'Nothing beats a steak'

AT WORK

Morton's Annapolis chef also likes to be last to leave the kitchen at the end of the day

July 23, 2008|By NANCY JONES-BONBREST | NANCY JONES-BONBREST,SPECIAL TO THE SUN

Sergio Loya-Perez

Executive chef

Morton's The Steakhouse, Annapolis

Salary $55,000

Age 43

Years on the job One

How he got started Loya-Perez says he always loved to cook. As a young boy he enjoyed mastering the art of flipping fried eggs without breaking the yolk.

He officially began his restaurant career working as a part-time chef while attending the University of Nebraska. He never graduated from there but in 1999 went on to graduate from the Culinary Institute of America in New York.

For the past nine years he has worked as an executive chef, most recently at an Italian restaurant in Denver. Last year he joined Morton's and began a two-month training program in its Connecticut Avenue restaurant in Washington.

Typical day The restaurant serves only dinner, so his day doesn't start until about 1 p.m. He usually works five days a week with Sundays and Mondays off. The restaurant seats 168 with two small boardrooms that seat 70 additional people.

The first thing he tackles when he arrives is answering e-mail and messages from his general manager or corporate officials. He then looks over the reservations for the night to find out how many customers to expect, what special requests have been made and if there are banquets or large parties scheduled.

He then checks what food is prepared and what still needs to be done. By about 2:30 p.m. it's time to start setting up stations and prepping food.

Loya-Perez oversees a staff of about 14 people. Dinner service typically lasts until 11 p.m. and he prefers to stay throughout. "I like to oversee the kitchen to the very end. I like to be the last one to walk out of the kitchen."

During dinner service "My biggest role is to cover the broiler where we cook all of our beef and steaks," he said. Although there's a full-time person who monitors the broiler, Loya-Perez says he's there to act as quality control. "People's expectations are very high here in Annapolis, and we try to cater to them."
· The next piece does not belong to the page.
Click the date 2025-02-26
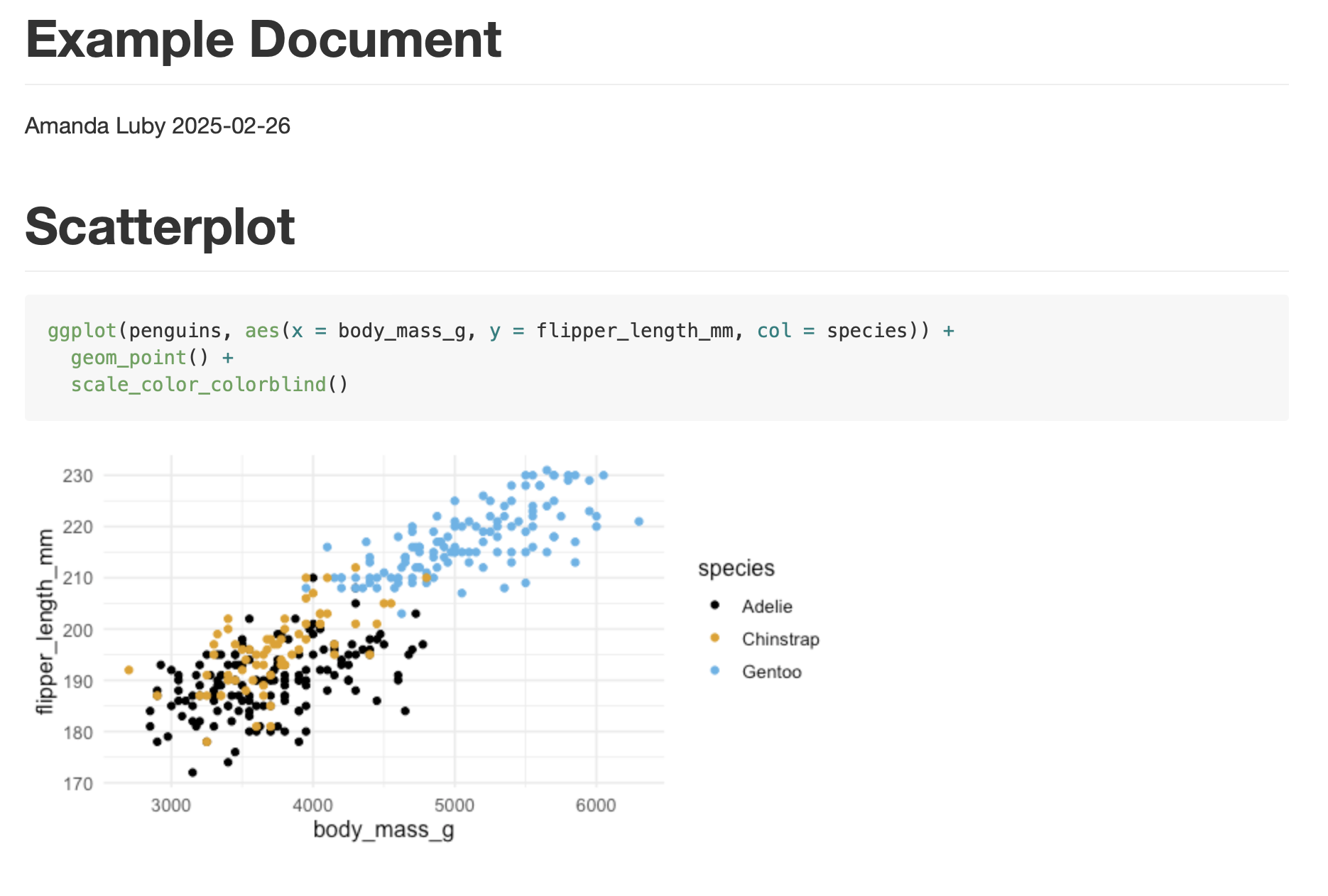 point(231,126)
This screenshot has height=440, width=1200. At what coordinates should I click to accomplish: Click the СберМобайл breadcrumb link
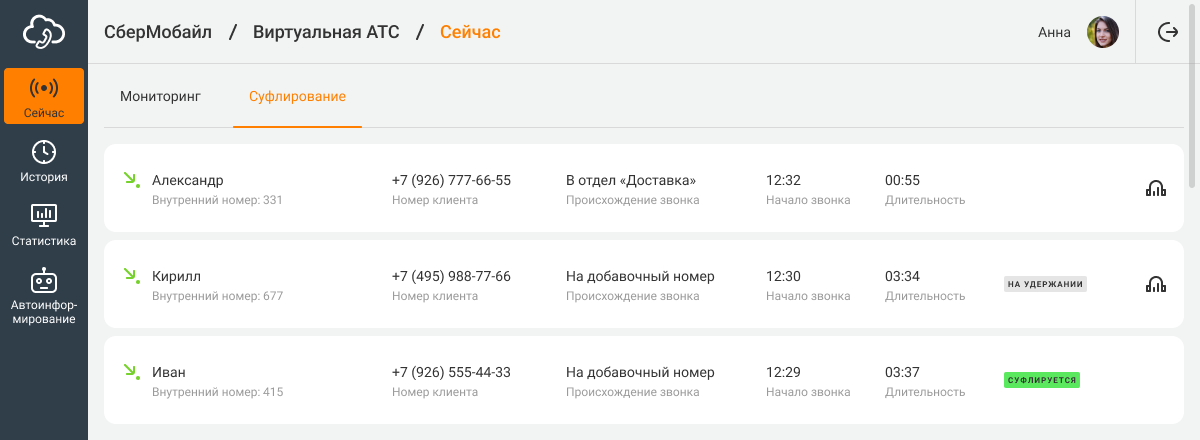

Favorite steak Porterhouse, medium rare. Loya-Perez says it's a great cut, with filet mignon on one side of the bone and New York strip on the other.

The good "I really love cooking, and I like watching people enjoy what I make for them."

The bad "Sometimes the late nights. But I've always accepted that."

In the weeds A kitchen slang term for running behind during heavy demand, but when the restaurant is packed and in full swing, Loya-Perez said he enjoys that energy and atmosphere. "It makes you feel alive towards the end of the night."

If he's not eating a Morton's steak He's eating Chinese food. "But at the end of the day, nothing beats a steak."

His staff He said he enjoys training them and watching their knowledge of food grow. But scheduling issues can sometimes be difficult.

Philosophy Apply the fundamentals in cooking and always respect the ingredients.